/Endangered-Animals

ETL

Primary LanguageJupyter Notebook

Project-Proposal

Team Members: Ehsan Khan, Jeff Mackey, Lei Kang, Saurav Mitra

Extract

  1. Data Source
    World Wild Life: https://www.worldwildlife.org/species/directory

    Process
    Scraped the names of endangered species listed in the multiple web-pages. Went into each of these species page. Extracted the image url, description, scientific name, status of danger and population of these endangered species.

  2. Data Source
    IUCN Red List: https://www.iucnredlist.org/

    Process
    The species list scraped from World Wild Life are double-checked with IUCN Red List by animal’s scientific name. Redundant common names with the same scientific name as well as that referred to two scientific names were crossed out. Scientific names were extra terms or typo errors were corrected. Animals’ native extant countries w/o resident were scraped and saved.

  3. Data Source
    Global Climate Change: https://data.world/data-society/global-climate-change-data

    Process
    *.csv files for global land temperatures by country was downloaded.

  4. Data Source
    Country Codes : https://countrycode.org/

    Process
    Country names with country code and iso codes were scraped down and saved as reference to unify names for animal habitat countries as well as those appearing in temperature table.

  5. Data Source
    NY Times: https://developer.nytimes.com/docs/articlesearch-product/1/

    Process
    API calls were made to retrieve NY Times articles of the endangered species.

Transform

A database was generated for the endangered animal species scraped from World Wildlife. Any record with missing any of the following information (image url, scientific name, status, population, species description) was dropped.
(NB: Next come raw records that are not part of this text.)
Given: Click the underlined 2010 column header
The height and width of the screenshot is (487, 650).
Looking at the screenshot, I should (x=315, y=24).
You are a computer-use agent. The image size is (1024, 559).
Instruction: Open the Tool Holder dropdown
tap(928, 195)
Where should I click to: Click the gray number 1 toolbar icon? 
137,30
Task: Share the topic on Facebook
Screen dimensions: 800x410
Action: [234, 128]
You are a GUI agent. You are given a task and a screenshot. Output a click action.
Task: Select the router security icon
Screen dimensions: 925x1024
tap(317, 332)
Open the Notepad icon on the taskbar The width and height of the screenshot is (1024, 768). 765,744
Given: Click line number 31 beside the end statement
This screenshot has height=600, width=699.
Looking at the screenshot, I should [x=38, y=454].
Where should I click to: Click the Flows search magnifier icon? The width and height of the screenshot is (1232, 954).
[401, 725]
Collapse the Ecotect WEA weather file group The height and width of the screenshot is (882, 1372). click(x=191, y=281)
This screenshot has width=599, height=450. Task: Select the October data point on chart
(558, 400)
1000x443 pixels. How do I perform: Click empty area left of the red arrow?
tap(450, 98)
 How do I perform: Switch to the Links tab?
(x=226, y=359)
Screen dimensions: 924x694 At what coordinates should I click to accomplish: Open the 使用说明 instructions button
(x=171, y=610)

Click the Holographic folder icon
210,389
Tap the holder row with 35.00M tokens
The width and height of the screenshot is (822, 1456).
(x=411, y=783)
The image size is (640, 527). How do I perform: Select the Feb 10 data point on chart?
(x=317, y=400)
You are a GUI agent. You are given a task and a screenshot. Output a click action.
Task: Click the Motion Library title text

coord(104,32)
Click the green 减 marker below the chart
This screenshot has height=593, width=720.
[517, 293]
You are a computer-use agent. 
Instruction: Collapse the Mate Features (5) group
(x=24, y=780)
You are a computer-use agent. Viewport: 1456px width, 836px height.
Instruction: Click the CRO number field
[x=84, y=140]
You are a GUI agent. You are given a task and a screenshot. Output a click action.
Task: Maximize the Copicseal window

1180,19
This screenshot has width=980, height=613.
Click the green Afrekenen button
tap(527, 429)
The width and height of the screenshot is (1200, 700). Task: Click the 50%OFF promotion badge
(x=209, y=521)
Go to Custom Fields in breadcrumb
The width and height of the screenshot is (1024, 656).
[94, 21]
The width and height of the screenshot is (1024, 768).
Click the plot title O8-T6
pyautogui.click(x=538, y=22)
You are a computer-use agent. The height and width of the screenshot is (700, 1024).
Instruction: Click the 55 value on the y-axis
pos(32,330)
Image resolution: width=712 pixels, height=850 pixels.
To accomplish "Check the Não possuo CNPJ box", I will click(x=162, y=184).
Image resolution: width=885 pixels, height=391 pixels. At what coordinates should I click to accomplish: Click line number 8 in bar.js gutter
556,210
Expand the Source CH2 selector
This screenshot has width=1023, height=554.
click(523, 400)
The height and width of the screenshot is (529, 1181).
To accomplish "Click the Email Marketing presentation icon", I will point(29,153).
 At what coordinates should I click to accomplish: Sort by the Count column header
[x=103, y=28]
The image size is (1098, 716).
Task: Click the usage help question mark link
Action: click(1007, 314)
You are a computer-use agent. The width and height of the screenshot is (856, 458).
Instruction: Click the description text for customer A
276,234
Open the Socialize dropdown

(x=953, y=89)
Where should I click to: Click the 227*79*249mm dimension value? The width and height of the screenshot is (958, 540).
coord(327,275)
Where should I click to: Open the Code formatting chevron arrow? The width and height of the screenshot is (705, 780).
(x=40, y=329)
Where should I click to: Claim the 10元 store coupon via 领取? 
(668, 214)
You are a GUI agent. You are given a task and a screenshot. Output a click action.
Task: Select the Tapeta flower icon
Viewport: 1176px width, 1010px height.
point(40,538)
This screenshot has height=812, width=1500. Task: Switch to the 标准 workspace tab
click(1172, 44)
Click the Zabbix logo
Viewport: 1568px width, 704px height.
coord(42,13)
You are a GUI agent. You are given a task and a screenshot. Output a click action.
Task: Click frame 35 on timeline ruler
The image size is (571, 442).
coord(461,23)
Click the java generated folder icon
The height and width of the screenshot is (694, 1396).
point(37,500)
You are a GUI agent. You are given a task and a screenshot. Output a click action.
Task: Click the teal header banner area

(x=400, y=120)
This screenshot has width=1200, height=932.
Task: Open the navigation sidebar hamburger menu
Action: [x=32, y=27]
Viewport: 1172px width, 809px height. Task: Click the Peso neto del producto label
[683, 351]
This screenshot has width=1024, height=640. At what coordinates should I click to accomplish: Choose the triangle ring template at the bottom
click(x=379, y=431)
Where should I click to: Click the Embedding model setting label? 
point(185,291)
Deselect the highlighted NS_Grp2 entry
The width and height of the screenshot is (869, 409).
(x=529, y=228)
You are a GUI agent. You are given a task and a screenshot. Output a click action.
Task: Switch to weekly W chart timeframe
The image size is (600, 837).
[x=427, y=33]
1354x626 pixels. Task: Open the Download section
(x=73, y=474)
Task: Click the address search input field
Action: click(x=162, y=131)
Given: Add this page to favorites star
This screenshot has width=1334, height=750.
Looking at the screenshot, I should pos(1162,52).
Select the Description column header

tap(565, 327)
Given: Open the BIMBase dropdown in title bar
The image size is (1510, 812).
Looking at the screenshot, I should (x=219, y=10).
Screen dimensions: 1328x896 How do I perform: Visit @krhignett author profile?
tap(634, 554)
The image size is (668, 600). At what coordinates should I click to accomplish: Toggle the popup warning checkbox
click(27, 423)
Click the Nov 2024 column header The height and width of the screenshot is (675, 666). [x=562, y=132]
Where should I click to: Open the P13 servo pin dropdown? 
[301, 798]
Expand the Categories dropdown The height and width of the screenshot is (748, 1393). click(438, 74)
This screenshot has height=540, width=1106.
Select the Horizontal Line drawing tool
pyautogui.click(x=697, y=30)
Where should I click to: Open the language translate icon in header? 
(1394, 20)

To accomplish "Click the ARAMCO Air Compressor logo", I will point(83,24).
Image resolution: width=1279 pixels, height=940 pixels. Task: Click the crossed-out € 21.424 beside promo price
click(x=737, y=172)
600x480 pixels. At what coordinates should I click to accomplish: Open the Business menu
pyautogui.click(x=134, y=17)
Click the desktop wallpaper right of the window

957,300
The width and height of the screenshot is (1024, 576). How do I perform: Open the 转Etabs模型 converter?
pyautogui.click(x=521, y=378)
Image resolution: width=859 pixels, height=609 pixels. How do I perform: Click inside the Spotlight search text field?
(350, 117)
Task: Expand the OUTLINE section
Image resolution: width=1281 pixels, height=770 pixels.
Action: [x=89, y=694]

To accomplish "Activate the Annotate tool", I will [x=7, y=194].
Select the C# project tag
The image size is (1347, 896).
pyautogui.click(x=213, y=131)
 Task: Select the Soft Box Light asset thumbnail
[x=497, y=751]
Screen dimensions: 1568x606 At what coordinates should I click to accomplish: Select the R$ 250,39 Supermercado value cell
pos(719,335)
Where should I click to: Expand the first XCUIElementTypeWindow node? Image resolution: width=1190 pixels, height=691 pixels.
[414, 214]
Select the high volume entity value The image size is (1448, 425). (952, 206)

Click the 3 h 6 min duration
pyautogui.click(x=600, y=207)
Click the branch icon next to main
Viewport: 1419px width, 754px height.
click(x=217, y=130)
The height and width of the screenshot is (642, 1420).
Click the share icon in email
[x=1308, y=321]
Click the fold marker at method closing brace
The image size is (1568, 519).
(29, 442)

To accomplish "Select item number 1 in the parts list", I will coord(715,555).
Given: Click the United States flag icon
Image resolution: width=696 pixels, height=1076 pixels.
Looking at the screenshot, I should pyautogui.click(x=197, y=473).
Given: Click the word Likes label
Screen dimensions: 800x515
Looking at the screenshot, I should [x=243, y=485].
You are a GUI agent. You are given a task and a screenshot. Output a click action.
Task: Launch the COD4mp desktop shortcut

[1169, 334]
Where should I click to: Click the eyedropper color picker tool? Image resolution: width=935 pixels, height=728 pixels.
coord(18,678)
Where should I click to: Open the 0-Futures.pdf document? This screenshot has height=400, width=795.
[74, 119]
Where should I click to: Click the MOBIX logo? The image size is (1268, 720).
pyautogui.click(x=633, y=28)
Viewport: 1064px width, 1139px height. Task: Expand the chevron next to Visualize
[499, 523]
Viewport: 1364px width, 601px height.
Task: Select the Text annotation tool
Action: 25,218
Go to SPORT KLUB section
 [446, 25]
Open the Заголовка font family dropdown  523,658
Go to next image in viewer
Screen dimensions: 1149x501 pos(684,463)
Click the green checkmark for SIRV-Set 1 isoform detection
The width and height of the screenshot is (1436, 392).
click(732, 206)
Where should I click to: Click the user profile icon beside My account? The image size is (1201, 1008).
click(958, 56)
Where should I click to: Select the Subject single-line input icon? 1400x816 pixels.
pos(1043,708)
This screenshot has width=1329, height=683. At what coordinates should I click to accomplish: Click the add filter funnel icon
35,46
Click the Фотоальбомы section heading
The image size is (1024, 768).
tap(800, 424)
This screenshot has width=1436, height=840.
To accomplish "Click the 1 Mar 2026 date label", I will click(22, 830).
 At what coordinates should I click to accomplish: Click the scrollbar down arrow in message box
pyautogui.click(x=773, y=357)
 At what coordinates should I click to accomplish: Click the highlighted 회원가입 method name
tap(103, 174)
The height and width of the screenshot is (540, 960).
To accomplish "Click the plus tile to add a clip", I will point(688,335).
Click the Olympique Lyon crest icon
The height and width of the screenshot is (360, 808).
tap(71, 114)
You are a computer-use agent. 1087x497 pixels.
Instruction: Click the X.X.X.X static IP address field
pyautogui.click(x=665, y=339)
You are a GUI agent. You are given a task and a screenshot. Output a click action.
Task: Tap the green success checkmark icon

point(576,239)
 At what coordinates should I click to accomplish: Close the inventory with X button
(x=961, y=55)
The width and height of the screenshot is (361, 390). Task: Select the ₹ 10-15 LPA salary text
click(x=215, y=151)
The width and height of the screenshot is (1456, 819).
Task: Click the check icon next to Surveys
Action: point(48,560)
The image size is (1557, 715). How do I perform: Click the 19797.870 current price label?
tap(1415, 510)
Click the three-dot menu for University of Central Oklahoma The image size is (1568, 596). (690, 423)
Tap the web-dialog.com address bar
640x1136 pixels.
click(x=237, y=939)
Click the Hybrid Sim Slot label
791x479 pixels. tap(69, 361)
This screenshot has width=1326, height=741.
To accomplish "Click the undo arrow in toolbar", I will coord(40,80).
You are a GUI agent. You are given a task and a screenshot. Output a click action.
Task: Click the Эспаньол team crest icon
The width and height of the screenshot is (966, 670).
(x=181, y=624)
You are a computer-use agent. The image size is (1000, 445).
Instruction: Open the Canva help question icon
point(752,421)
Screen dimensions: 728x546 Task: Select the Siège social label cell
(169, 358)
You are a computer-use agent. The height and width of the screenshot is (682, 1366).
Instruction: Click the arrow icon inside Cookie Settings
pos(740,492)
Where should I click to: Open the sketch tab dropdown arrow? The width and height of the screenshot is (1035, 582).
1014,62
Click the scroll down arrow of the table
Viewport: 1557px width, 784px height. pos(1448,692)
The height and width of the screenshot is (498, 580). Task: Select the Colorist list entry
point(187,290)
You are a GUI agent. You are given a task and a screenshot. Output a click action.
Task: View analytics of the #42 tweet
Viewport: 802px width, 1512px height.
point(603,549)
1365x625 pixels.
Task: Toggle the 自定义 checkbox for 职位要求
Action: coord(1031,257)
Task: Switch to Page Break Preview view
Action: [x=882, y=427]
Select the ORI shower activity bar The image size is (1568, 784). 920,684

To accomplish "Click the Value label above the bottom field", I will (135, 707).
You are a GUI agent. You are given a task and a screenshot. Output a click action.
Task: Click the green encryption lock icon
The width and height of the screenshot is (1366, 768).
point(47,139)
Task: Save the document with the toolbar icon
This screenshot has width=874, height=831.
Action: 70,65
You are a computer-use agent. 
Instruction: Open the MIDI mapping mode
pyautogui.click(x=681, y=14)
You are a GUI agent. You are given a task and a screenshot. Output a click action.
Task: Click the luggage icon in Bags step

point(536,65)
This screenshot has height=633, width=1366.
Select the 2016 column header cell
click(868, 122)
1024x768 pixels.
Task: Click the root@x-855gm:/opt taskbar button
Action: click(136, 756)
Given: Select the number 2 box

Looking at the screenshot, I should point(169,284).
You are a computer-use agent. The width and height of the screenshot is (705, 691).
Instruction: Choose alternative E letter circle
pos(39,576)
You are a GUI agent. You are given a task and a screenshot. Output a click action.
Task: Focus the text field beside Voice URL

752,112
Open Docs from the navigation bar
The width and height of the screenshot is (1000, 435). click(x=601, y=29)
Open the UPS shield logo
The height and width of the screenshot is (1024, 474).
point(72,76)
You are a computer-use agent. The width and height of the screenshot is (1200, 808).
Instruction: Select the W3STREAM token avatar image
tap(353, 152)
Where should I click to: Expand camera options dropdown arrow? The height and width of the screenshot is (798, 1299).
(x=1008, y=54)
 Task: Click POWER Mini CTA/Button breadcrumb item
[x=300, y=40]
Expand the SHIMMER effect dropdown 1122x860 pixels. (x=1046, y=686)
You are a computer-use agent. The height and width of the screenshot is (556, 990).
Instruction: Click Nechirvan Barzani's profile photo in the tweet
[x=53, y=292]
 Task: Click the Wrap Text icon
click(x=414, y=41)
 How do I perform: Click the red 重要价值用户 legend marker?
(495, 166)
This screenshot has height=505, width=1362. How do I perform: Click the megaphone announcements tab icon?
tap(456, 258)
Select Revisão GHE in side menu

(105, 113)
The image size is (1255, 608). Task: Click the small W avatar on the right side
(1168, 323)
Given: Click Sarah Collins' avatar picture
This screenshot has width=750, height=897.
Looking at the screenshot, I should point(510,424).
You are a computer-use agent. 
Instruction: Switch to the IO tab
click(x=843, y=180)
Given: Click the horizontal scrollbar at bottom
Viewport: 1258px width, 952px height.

There were different land regions in the temperature data which could not be identified with any country code. Such as, some of the land regions represented continents instead of countries, some of them have inconsistent names, that did not make sense, were cleaned up.

Species habitats were matched with the corresponding country as listed in the country codes data. Any inconsistent names were sorted out and manually replaced. So were those from temperature table.

Load

A non-relational database has been used to load all the cleaned data. We are dealing with multiple sets of data from different sources, which might or might not have reference to each other. Also, this will be a flexible way to access records from each collection in the database. PyMongo has been used with a single database and 4 collections. The four collections have the following:

  1. Species information: image url, description, scientific name, status of danger and population
  2. News Articles: New York Times Articles
  3. Animal fact: Animal common name, Other name, Scientific name, Habitat/Ecology
  4. Temperature: Country, Average Temperature, Temperature Uncertainty (Time Series data from 1750)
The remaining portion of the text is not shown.